Challenge: Copy the material below line for line, with no changes.
═══ Material for the task
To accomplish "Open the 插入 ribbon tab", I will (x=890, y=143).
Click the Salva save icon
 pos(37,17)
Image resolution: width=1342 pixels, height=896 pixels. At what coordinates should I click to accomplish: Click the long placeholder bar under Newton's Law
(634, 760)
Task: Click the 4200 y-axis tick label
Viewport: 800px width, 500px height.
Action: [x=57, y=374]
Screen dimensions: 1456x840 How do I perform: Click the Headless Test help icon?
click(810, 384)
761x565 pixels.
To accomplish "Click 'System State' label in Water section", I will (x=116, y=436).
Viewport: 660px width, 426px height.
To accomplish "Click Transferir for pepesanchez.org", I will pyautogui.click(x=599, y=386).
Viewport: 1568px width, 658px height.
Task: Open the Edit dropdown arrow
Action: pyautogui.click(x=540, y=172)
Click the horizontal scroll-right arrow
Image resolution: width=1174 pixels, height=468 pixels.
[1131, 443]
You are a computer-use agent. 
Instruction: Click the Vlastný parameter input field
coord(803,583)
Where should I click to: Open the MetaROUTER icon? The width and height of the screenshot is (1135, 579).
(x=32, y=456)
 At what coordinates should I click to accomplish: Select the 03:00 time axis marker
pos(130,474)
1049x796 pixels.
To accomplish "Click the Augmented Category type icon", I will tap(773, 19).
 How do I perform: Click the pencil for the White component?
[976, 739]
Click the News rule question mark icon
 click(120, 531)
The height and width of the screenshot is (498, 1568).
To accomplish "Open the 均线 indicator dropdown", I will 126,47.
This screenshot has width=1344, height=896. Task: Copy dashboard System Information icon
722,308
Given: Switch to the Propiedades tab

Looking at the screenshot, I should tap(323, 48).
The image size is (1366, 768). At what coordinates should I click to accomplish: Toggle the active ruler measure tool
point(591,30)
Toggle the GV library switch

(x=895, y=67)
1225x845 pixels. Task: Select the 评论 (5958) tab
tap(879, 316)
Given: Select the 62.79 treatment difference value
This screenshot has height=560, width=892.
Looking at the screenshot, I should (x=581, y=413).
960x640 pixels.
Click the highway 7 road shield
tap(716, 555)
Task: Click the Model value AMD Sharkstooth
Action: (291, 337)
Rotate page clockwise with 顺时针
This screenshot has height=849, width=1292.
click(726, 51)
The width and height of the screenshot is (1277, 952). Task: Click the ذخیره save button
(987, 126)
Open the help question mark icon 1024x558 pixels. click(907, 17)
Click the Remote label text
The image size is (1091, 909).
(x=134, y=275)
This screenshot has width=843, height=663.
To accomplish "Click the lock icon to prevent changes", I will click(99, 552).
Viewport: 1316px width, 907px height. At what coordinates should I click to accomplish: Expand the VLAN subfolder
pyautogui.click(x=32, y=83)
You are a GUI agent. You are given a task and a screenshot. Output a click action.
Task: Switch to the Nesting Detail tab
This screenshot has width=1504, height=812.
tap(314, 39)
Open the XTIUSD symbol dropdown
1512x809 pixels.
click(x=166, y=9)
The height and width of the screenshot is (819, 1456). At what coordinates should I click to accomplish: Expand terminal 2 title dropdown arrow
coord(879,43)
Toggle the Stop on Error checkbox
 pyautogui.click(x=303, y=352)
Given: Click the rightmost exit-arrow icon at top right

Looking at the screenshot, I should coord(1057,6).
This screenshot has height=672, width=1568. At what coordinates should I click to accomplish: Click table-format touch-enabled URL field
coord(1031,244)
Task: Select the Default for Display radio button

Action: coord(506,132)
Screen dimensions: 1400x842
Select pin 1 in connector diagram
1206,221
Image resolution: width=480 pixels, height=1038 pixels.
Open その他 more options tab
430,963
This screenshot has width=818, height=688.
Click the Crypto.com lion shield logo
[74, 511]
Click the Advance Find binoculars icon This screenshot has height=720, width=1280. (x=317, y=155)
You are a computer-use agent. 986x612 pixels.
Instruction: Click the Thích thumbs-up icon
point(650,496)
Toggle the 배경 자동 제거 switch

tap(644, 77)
══════
Correct response:
To accomplish "Open the 插入 ribbon tab", I will (x=890, y=143).
Click the Salva save icon
 pos(37,17)
Image resolution: width=1342 pixels, height=896 pixels. At what coordinates should I click to accomplish: Click the long placeholder bar under Newton's Law
(634, 760)
Task: Click the 4200 y-axis tick label
Viewport: 800px width, 500px height.
Action: [x=57, y=374]
Screen dimensions: 1456x840 How do I perform: Click the Headless Test help icon?
click(810, 384)
761x565 pixels.
To accomplish "Click 'System State' label in Water section", I will (x=116, y=436).
Viewport: 660px width, 426px height.
To accomplish "Click Transferir for pepesanchez.org", I will pyautogui.click(x=599, y=386).
Viewport: 1568px width, 658px height.
Task: Open the Edit dropdown arrow
Action: pyautogui.click(x=540, y=172)
Click the horizontal scroll-right arrow
Image resolution: width=1174 pixels, height=468 pixels.
[1131, 443]
You are a computer-use agent. 
Instruction: Click the Vlastný parameter input field
coord(803,583)
Where should I click to: Open the MetaROUTER icon? The width and height of the screenshot is (1135, 579).
(x=32, y=456)
 At what coordinates should I click to accomplish: Select the 03:00 time axis marker
pos(130,474)
1049x796 pixels.
To accomplish "Click the Augmented Category type icon", I will tap(773, 19).
 How do I perform: Click the pencil for the White component?
[976, 739]
Click the News rule question mark icon
 click(120, 531)
The height and width of the screenshot is (498, 1568).
To accomplish "Open the 均线 indicator dropdown", I will 126,47.
This screenshot has width=1344, height=896. Task: Copy dashboard System Information icon
722,308
Given: Switch to the Propiedades tab

Looking at the screenshot, I should tap(323, 48).
The image size is (1366, 768). At what coordinates should I click to accomplish: Toggle the active ruler measure tool
point(591,30)
Toggle the GV library switch

(x=895, y=67)
1225x845 pixels. Task: Select the 评论 (5958) tab
tap(879, 316)
Given: Select the 62.79 treatment difference value
This screenshot has height=560, width=892.
Looking at the screenshot, I should (x=581, y=413).
960x640 pixels.
Click the highway 7 road shield
tap(716, 555)
Task: Click the Model value AMD Sharkstooth
Action: (291, 337)
Rotate page clockwise with 顺时针
This screenshot has height=849, width=1292.
click(726, 51)
The width and height of the screenshot is (1277, 952). Task: Click the ذخیره save button
(987, 126)
Open the help question mark icon 1024x558 pixels. click(907, 17)
Click the Remote label text
The image size is (1091, 909).
(x=134, y=275)
This screenshot has width=843, height=663.
To accomplish "Click the lock icon to prevent changes", I will click(99, 552).
Viewport: 1316px width, 907px height. At what coordinates should I click to accomplish: Expand the VLAN subfolder
pyautogui.click(x=32, y=83)
You are a GUI agent. You are given a task and a screenshot. Output a click action.
Task: Switch to the Nesting Detail tab
This screenshot has width=1504, height=812.
tap(314, 39)
Open the XTIUSD symbol dropdown
1512x809 pixels.
click(x=166, y=9)
The height and width of the screenshot is (819, 1456). At what coordinates should I click to accomplish: Expand terminal 2 title dropdown arrow
coord(879,43)
Toggle the Stop on Error checkbox
 pyautogui.click(x=303, y=352)
Given: Click the rightmost exit-arrow icon at top right

Looking at the screenshot, I should coord(1057,6).
This screenshot has height=672, width=1568. At what coordinates should I click to accomplish: Click table-format touch-enabled URL field
coord(1031,244)
Task: Select the Default for Display radio button

Action: coord(506,132)
Screen dimensions: 1400x842
Select pin 1 in connector diagram
1206,221
Image resolution: width=480 pixels, height=1038 pixels.
Open その他 more options tab
430,963
This screenshot has width=818, height=688.
Click the Crypto.com lion shield logo
[74, 511]
Click the Advance Find binoculars icon This screenshot has height=720, width=1280. (x=317, y=155)
You are a computer-use agent. 986x612 pixels.
Instruction: Click the Thích thumbs-up icon
point(650,496)
Toggle the 배경 자동 제거 switch

tap(644, 77)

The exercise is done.